The jurors sat through twenty days of arguments, but it took only a half hour for them to reach a verdict. (They would have come out earlier, but one man had asked for time to pray before voting.) The foreman read the words not guilty and the courtroom broke out into applause. As Sickles made his way to a hotel, the crowd formed a caravan, singing as they flanked his carriage.

The support was short lived. Sickles later told the New York Herald that he had abandoned plans to divorce Teresa, and Harper’s reported that his powerful friends were disappointed. Public opinion soon followed suit, and Sickles, back at home with Teresa, was now as much of an outcast as his wife. In July, the Herald printed an open letter from Sickles explaining that the reconciliation was just another way to maintain an honorable American home. “I can now see plainly enough in the almost universal howl of denunciation with which she is followed to my threshold, the misery and perils from which I have rescued the mother of my child.”

 

Sickles’ successful insanity plea lived on, both as a legal defense and in the public’s imagination, earning plenty of other names along the way, including the “Twinkie defense” and the “abuse excuse.” Perhaps no one defined it better than Mark Twain, who published three sketches in 1870 that served as a lengthy critique of the plea:

And is it not curious to note how very often it wins acquittal for the prisoner? Of late years it does not seem possible for a man to so conduct himself, before killing another man, as not to be manifestly insane. If he talks about the stars, he is insane. If he appears nervous and uneasy an hour before the killing, he is insane. If he weeps over a great grief, his friends shake their heads, and fear that he is “not right.” If, an hour after the murder, he seems ill at ease, preoccupied and excited, he is unquestionably insane.

 

Really, what we want now, is not laws against crime, but a law against insanity. There is where the true evil lies.

More than a hundred years later, Twain’s cry was answered. When John Hinckley, Jr., was found not guilty by reason of insanity after attempting to assassinate President Ronald Regan, Congress passed the Insanity Defense Reform Act of 1984. The burden of proof shifted from the prosecution to the defense, and remains that way in the majority of states that still accept the plea. (In 1994, the Supreme Court upheld Montana’s abolition of the defense, which is also inadmissible in Idaho, Kansas, and Utah.)

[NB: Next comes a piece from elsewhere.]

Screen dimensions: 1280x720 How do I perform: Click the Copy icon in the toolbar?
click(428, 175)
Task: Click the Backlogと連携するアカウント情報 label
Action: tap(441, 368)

Daniel Sickles finished his last term in Congress in 1860, and with the war looming, he took to the House of Representatives and declared he’d raised a full brigade and was ready to lead them to victory during the Civil War. He would quickly be promoted from brigadier general to major general, but his proclivity for controversy only continued. At Gettysburg, he defied General Meade’s orders, and he would again resist orders, this time from President Andrew Johnson, during the military command of the occupied Carolinas. (He would lose his leg to a cannonball at Gettysburg; the amputated limb is on display at the National Museum of Health and Medicine, where Sickles once visited it.) When Ulysses S. Grant became president in 1869, Sickles was appointed to be the ambassador to Spain. By that time, Teresa had died from tuberculosis, and Sickles allegedly became the deposed Queen of Spain’s paramour—perhaps the Spanish king proved to be a more understanding husband than Sickles himself.